The BBC’s version of All Creatures Great & Small

Viacom-owned UK network Channel 5 has commissioned a new adaptation of author James Herriot’s All Creatures Great & Small, to be coproduced with PBS in the US.

Wolf Hall producer Playground Entertainment will make an initial series of six episodes plus a Christmas special. US pubcaster PBS’s Masterpiece strand will coproduce, with All3Media International distributing and the production receiving funding and support from Screen Yorkshire.

The project, C5’s most significant drama commission since it returned to the genre, is one of several scripted programmes in development, according to the UK broadcaster.

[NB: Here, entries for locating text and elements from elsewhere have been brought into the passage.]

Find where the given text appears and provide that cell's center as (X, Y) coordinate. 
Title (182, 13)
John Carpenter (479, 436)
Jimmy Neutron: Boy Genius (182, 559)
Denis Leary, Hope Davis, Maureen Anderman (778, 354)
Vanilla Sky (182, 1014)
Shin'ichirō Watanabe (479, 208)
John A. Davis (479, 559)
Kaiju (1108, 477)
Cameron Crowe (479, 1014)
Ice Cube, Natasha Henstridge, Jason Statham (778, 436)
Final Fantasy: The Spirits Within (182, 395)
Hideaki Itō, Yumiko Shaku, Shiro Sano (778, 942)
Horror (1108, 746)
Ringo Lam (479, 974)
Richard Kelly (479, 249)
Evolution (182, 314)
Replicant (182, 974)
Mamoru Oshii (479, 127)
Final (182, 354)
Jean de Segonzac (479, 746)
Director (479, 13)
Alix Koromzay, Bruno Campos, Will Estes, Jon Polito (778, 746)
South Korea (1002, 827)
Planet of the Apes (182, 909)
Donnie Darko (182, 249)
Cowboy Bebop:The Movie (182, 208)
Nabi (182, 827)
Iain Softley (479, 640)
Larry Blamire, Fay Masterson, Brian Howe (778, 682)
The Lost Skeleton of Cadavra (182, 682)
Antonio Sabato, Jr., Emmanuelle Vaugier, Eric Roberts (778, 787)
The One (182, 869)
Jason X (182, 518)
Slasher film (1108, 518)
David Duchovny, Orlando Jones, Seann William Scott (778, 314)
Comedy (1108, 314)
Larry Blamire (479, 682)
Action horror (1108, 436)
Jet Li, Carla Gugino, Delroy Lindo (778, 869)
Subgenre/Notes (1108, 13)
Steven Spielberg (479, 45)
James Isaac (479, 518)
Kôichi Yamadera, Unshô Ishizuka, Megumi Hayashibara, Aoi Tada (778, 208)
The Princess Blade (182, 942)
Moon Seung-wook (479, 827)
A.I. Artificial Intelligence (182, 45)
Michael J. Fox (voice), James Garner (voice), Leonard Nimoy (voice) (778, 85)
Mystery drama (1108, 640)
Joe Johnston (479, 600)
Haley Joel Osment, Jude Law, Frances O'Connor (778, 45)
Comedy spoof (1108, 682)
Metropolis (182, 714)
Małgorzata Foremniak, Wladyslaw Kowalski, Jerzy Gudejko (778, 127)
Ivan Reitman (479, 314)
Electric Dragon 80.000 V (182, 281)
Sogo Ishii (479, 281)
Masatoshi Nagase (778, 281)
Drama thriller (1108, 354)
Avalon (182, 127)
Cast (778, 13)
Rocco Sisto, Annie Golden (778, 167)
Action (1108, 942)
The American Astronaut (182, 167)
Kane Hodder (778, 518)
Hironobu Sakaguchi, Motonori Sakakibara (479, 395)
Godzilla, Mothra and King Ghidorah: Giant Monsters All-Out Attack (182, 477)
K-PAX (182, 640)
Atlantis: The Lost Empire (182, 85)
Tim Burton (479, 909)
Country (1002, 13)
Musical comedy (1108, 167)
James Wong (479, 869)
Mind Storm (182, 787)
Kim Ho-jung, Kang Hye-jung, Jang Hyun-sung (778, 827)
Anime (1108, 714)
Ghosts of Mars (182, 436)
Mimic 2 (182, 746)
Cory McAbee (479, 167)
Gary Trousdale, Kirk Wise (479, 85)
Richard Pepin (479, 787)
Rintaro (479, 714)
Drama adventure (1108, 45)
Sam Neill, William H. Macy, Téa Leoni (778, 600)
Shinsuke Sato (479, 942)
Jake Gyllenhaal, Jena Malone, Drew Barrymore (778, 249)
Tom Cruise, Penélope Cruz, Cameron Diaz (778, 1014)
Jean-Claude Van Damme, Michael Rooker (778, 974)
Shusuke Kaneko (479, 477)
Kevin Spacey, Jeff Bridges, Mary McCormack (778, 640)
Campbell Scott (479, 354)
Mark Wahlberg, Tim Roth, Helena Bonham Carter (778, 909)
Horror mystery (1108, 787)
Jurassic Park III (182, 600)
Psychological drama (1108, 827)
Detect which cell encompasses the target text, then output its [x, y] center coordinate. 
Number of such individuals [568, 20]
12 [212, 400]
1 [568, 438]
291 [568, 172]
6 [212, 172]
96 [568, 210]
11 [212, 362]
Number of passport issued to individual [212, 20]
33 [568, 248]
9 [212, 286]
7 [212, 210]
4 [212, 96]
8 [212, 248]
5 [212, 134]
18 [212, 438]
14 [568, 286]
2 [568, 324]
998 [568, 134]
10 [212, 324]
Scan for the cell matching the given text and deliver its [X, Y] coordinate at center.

All Creatures Great & Small will shoot on location in Yorkshire, England. Next year is the 50th anniversary of the original publication of veterinary surgeon and writer Herriot’s much-loved books, which were previously adapted by the BBC as a comedy drama series that ran between 1978 and 1990.

C5 is also home to the factual series The Yorkshire Vet, which is set in Herriot’s original veterinary practice.

With the commissions of Cold Call and 15 Days, plus a number of other scripted series in development, the announcement marks the next development in the drama strategy initiated by C5 director of programmes Ben Frow last year.

The production, commissioned by digital channel controller Seb Cardwell, will be produced by Richard Burrell (New Tricks, Silent Witness).

The executive producers are Colin Callender and Melissa Gallant for Playground, Hugo Heppell for Screen Yorkshire and Rebecca Eaton for Masterpiece on PBS.

Ben Vanstone (The Last Kingdom) is lead writer and executive producer and Brian Percival (Downton Abbey) is the lead director.

Since their first publication in 1970, the books of James Alfred Wight, published under the pen name James Herriot, have held a special place in people’s hearts throughout the world, C5 said.

Chronicling the heartwarming and humorous adventures of a young country vet, the books introduced readers to his unconventional mentor and the cast of farmers and townsfolk who lived and worked in the Yorkshire Dales in the 1930s.